I'm struggling with making a USB3 connection work. The PCB needs two USB3-A female receptacle, to play sort of a "man-in-the-middle" role.
I cannot provide much detail, since it is part of an ongoing research project --- however, I boiled down the issue to a minimal PCB that we actually manufactured (as a debugging test). Here's the layout, designed with gEDA PCB:
The thin traces are 12mil wide, the thick VBUS and GND traces are 35mil wide. The through-hole connections for the receptacles' pins have a hole diameter of 28mil (minus the plating thickness), and a pad diameter of 43mil.
The idea is that I connect from the PC to this board with a male-male extension cable, and then connect the device from the other receptacle on this board (using the same cable I would use to connect the device directly from the PC). The receptacle I used is the Amphenol 10117835-002LF.
The board was manufactured with "High Frequency" material, at 1mm thickness (the "Advanced PCB" option at Seeed Studio).
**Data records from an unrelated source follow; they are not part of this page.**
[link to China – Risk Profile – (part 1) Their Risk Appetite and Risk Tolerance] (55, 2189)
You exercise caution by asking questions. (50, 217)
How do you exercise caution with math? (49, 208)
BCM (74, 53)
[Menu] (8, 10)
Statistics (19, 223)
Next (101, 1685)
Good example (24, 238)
However, one detail is that I did not manufacture with impedance control (nor did I do any calculations of trace impedances --- on the one hand, I didn't think it would be necessary --- at this point in time I'm not sure whether it is; and on the other hand, the receptacle specifications do not include characteristic impedance).
The trouble I'm having is: it works intermittently; or maybe I should say unreliably. I'm testing with a USB3 logic analyzer we have, and that one seems to work well (I set up capture at the highest rate the device supports, and it does capture, without reporting any errors). However, I try with a USB3 camera, and that one works some times, it report errors some times, the camera freezes once in a while, etc.
Any ideas on what I did wrong (specifically, things that could explain the unreliability), or suggestions to make it work more reliably?